*Short problem*
Put the lines below into a numbered list, leaving out any blank lines and the pictures.

*Given data*

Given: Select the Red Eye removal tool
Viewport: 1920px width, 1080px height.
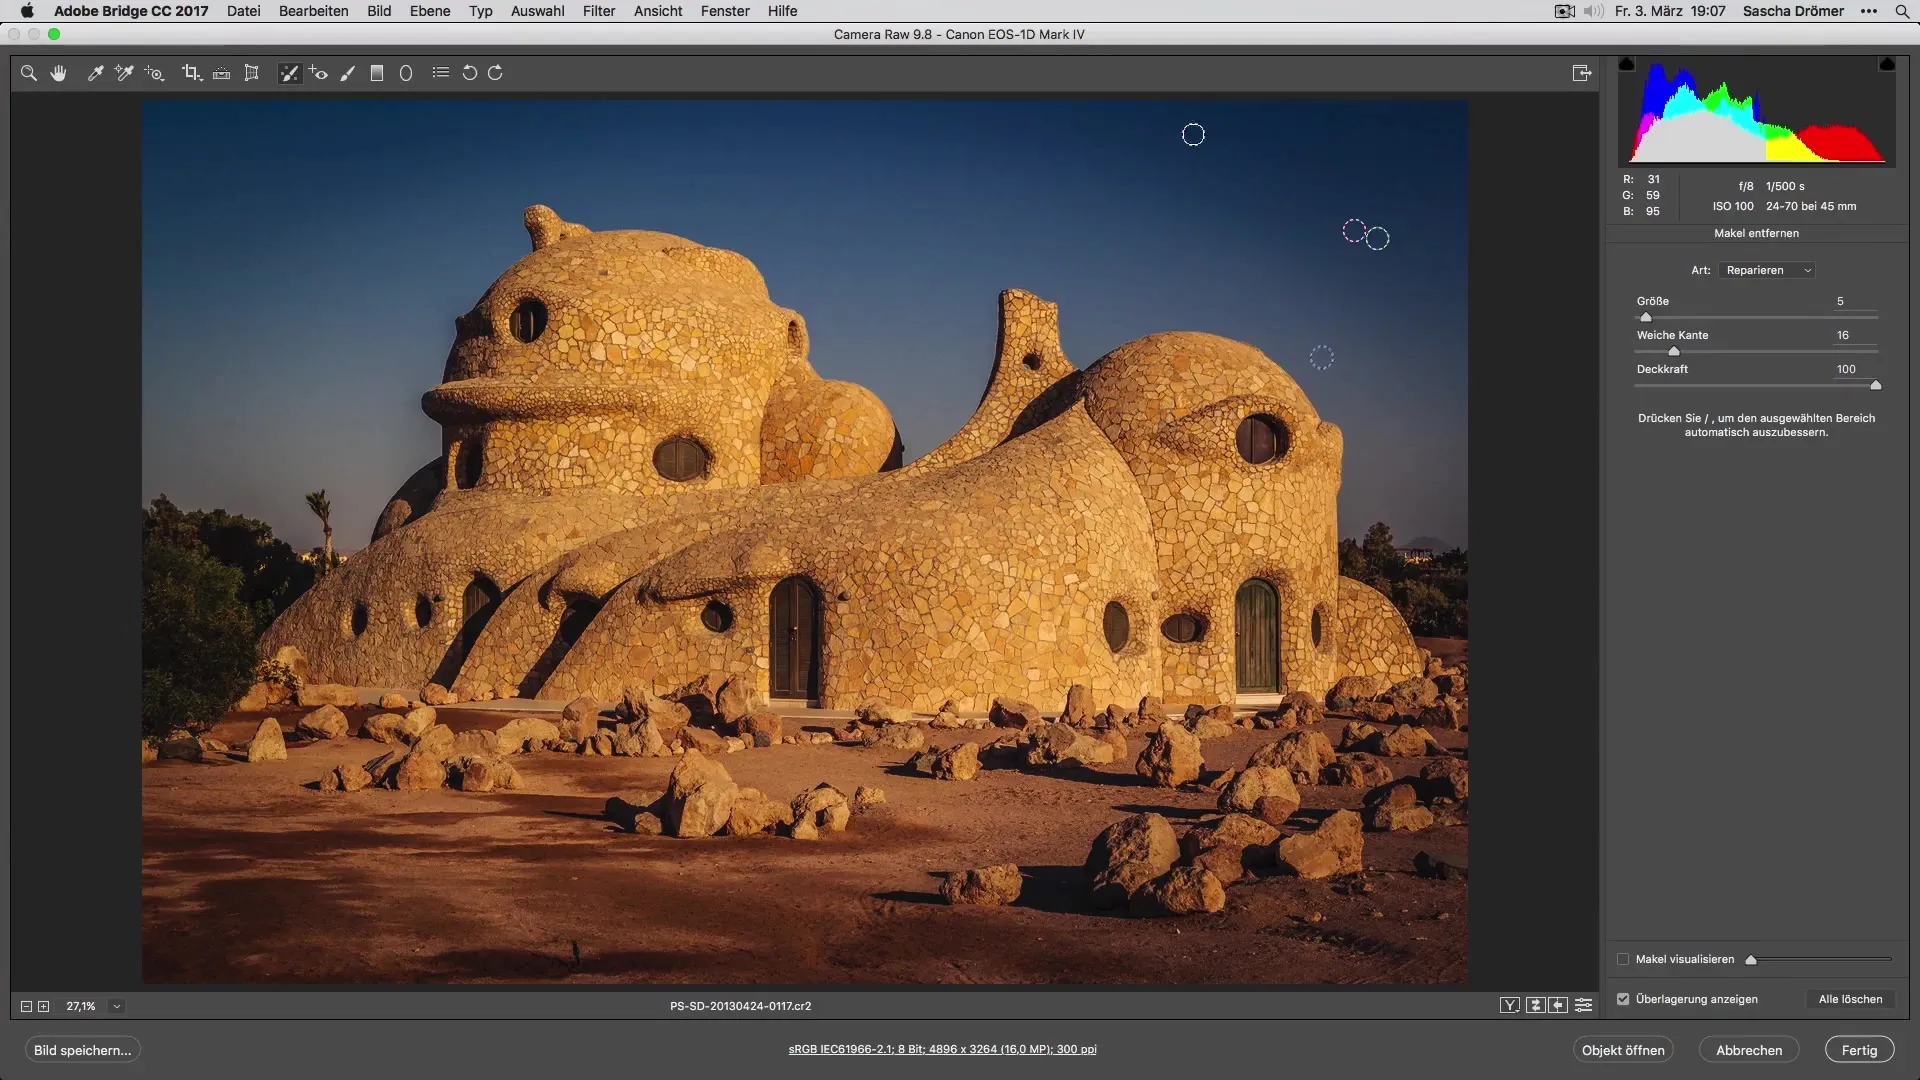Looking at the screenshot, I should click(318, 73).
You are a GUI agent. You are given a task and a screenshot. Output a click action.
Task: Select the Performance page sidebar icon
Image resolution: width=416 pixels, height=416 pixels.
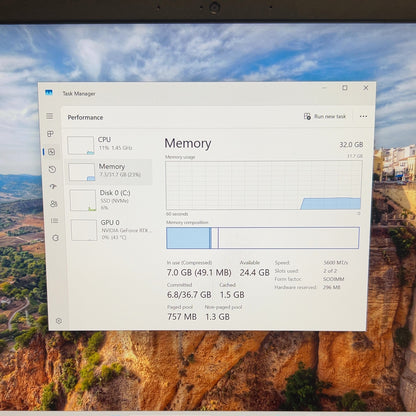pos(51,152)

*Answer to the exercise*
1. Given: Select the Red Eye removal tool
2. Viewport: 1920px width, 1080px height.
3. Looking at the screenshot, I should click(318, 73).
4. You are a GUI agent. You are given a task and a screenshot. Output a click action.
5. Task: Select the Performance page sidebar icon
6. Image resolution: width=416 pixels, height=416 pixels.
7. pos(51,152)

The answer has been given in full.